Provided passage →
Thats a CPU function to notify you when you are getting a weak charge.
Good luck..
Rat
About time you got it up and running. I have gone through 4 alternators in my car. Each time the charging needle goes down and charges low, that usually means your alternator is going bad. One way to find out is to take it to auto zone and they will test it for you. You know its not your battery cause you just got one. I bet its your alternator putting out a weak charge. Causing you battery to be drained and could cause that pause before it turns over. Its wort a shot. Rebuilt alternators suck *** and if its puttind out a weak charge, than everything electricle on the car will start to act up. Just my experiance though.
There's a relay in the CPU that has to be pulled in by the alternator when its putting out. When you first turn the key to ON, all the idiot lights should be turned on due to the relay making a 12v circuit to the idiot lights. When the alternator comes on line, the relay relaxes and breaks the circuit to the idiot lights. They go out.
If you have a loose alternator belt, that might make the lights come on when it slips and the alternator stops putting out.
What does your voltage gauge read when the engine is running? And when the engine is running and the lights go out??????
If you have a loose alternator belt, that might make the lights come on when it slips and the alternator stops putting out.
What does your voltage gauge read when the engine is running? And when the engine is running and the lights go out??????

Supplied information →
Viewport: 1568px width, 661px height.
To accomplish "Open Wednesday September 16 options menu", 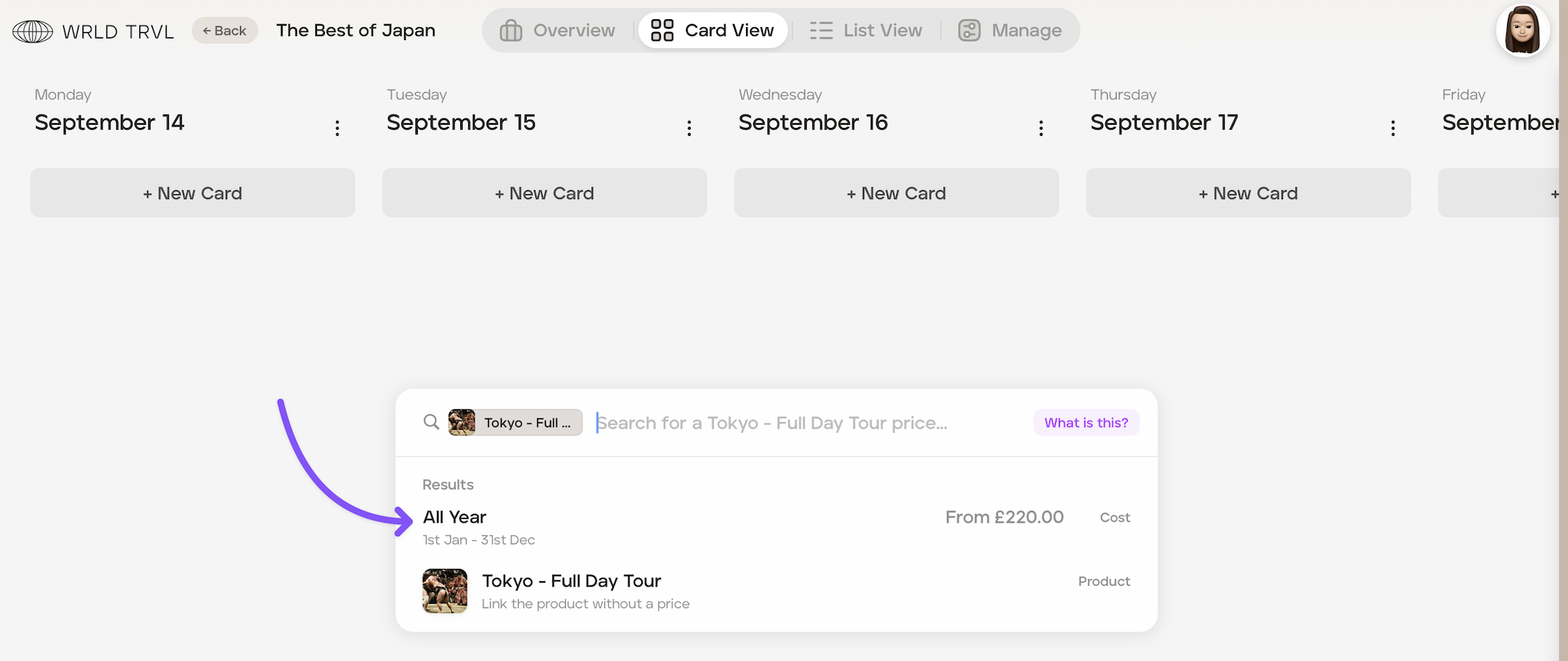I will click(x=1041, y=128).
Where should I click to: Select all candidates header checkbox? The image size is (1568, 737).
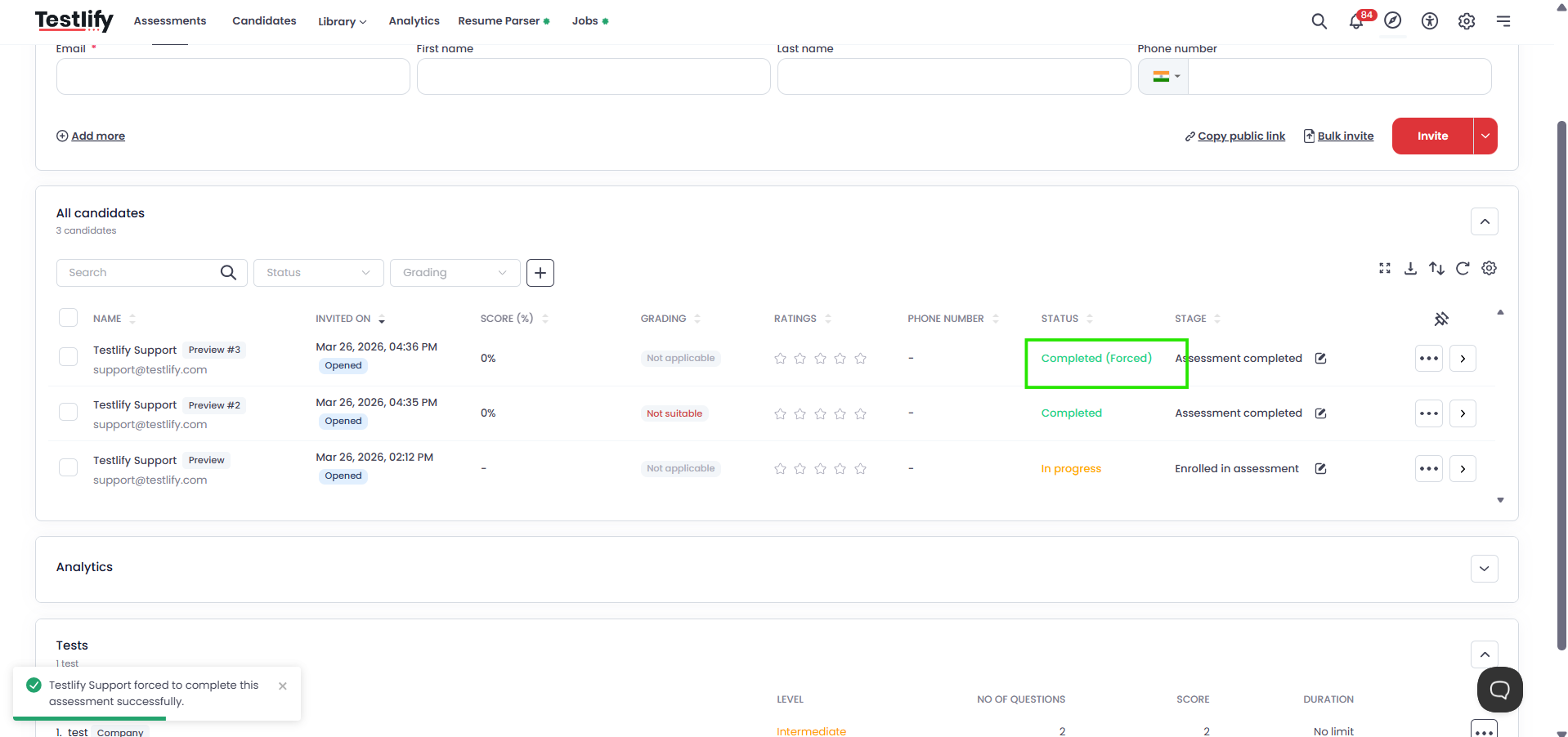69,318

What you are asked to do →
In the passage on alternator trouble, what happens when the alternator comes on line?

Written reply →
The relay relaxes and breaks the circuit to the idiot lights, so they go out.